Originally I’d planned to build a power supply from an old ATX supply like many have done before. In order to set this up with binding posts with a safe clearance was not going to be possible with the spare ATX supply I have. This also made the idea of adding an LM317 into the ATX supply to get ~12V adjustable was not going to happen without constructing a completely new enclosure.
After realising this wasn’t going to work, I explored the option of using LM7805 and similar LM78xx fixed linear regulators to give myself a number of fixed DC voltages to play with. During this phase I learned about the LM317 variable linear regulator and was convinced a combination of an LM317 variable voltage with some fixed voltages (5V, 9V and 12V) was the way to go. This never eventuated partially due to the current limitations of these linear regulators and partially due to my hate of perfboard/prohibitive cost of PCB manufacture.
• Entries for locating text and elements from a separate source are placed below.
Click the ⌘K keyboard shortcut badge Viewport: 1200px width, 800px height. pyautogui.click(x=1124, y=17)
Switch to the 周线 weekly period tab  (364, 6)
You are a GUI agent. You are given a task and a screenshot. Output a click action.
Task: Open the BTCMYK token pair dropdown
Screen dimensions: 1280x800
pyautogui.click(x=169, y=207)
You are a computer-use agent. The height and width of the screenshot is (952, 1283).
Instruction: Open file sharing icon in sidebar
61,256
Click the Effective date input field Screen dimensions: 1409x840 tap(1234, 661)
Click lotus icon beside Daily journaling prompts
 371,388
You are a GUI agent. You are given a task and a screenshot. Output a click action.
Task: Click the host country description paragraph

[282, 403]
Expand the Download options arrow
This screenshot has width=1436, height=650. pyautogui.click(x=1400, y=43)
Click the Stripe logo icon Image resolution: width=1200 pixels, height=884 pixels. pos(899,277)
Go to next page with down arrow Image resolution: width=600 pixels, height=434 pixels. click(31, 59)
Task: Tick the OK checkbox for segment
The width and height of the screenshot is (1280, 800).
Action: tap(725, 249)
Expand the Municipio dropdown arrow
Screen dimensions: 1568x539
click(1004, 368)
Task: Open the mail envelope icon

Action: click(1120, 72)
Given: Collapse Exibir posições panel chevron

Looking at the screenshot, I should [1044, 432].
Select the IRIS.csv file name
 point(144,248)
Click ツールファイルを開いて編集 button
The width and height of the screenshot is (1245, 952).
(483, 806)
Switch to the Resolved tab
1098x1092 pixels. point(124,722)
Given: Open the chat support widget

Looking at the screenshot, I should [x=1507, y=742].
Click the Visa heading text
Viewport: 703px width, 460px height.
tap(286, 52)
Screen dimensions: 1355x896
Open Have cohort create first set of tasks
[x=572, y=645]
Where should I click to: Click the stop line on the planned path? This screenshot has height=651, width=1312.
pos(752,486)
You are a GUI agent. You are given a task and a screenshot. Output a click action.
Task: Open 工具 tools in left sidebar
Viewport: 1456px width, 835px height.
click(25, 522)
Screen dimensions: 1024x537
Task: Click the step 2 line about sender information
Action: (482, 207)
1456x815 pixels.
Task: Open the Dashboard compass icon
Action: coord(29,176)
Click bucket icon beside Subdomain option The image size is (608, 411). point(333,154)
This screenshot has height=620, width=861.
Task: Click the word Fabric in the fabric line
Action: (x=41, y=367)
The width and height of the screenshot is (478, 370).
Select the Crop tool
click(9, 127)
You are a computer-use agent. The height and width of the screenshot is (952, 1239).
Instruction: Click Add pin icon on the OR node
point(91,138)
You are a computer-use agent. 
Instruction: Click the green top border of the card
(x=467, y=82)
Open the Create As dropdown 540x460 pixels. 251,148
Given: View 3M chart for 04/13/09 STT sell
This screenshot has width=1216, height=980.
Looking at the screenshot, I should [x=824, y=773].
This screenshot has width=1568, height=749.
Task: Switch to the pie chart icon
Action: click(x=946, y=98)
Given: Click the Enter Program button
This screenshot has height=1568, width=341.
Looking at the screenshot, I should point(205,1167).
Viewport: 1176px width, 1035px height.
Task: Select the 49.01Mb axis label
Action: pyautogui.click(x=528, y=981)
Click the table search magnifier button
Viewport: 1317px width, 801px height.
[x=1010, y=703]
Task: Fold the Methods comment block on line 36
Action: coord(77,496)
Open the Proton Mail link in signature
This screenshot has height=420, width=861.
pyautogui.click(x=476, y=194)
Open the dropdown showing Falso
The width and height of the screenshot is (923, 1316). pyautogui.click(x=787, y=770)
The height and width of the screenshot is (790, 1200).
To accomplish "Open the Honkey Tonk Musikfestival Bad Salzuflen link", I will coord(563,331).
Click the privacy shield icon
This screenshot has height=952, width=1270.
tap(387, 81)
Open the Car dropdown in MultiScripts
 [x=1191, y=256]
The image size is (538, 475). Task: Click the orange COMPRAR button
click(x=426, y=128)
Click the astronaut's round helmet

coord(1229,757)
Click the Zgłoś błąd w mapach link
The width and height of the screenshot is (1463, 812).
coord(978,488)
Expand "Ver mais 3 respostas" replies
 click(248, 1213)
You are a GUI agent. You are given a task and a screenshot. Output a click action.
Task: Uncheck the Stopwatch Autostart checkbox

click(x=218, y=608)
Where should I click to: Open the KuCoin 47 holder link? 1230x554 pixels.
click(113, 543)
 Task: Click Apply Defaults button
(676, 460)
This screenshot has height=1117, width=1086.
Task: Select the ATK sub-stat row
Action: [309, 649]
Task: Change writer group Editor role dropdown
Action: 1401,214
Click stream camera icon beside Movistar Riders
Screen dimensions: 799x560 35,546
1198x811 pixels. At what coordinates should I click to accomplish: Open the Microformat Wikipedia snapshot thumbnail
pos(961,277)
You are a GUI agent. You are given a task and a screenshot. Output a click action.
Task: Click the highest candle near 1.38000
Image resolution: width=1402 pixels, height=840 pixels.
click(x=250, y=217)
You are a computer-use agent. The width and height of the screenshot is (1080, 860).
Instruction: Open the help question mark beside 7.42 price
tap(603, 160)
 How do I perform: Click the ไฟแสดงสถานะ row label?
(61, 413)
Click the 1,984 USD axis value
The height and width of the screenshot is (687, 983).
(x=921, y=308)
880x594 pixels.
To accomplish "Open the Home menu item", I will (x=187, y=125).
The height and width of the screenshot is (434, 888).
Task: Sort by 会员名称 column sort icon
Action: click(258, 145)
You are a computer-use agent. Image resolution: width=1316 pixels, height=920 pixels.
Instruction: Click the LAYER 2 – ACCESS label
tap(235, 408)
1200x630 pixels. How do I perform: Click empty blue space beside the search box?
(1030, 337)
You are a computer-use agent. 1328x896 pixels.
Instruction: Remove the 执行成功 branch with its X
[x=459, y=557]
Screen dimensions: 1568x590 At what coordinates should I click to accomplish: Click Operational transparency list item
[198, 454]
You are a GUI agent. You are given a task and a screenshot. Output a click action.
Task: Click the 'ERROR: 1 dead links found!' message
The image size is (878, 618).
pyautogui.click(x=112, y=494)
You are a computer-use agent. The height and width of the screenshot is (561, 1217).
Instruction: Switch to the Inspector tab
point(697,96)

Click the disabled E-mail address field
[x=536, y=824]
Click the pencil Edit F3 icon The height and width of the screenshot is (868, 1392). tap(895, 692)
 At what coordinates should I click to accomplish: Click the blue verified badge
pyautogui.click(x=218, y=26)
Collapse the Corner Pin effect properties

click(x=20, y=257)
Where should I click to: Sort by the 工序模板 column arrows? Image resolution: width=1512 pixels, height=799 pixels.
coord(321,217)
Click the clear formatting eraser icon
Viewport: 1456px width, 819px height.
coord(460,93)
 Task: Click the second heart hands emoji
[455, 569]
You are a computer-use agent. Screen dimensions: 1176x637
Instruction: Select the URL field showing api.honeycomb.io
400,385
Just this semester we’ve been learning about buck/boost converters (having only studied buck converters in the past) and in researching DC-DC converters I came across the LTC3780 which I’ve finally gone ahead and built a power supply from.
Utilising the Buck/Boost configuration allows for stepping up and down from the input voltage supplied to the module. Other reasons this module has been selected is that it allows control of the output current using a trimpot as well as just a generally higher limit on the current output when compared to the LM series voltage regulators limited to 1A.
- LTC3870 module - $25
- 12V “led strip”power supply - $10
- Voltmeter/Ammeter combo - $5
- Binding posts for banana Jacks (I already had some black/red) - $1.20
- 500k Potentiometer - $1.00
- 200k Potentiometer - $1.00
- Potentiometer knobs - $0.40
- IEC 240V input & switch - $2.00
- Enclosure - $15.00
- fuse holder (already had one) - $0.40
Total cost: $61.00
Assembling this power supply was not difficult in the slightest. The modular nature of this power supply means that it was essentially wiring together the individual components. Most of the assembly time was spent using the rotary tool to shape out the front/back panel holes. As can be seen from the above photos
It should also be noted that the voltmeter/ammeter that I purchased was slightly different to the one in the picture and did not require an external shunt. To wire the meter
The voltmeter is a few hundred mV out when the voltage is lower (0-15V) above this can be up to 1V out at the higher end of the scale (20-28V).
It’s not the best or cheapest or most well constructed power supply out there but it’s good enough for me right now.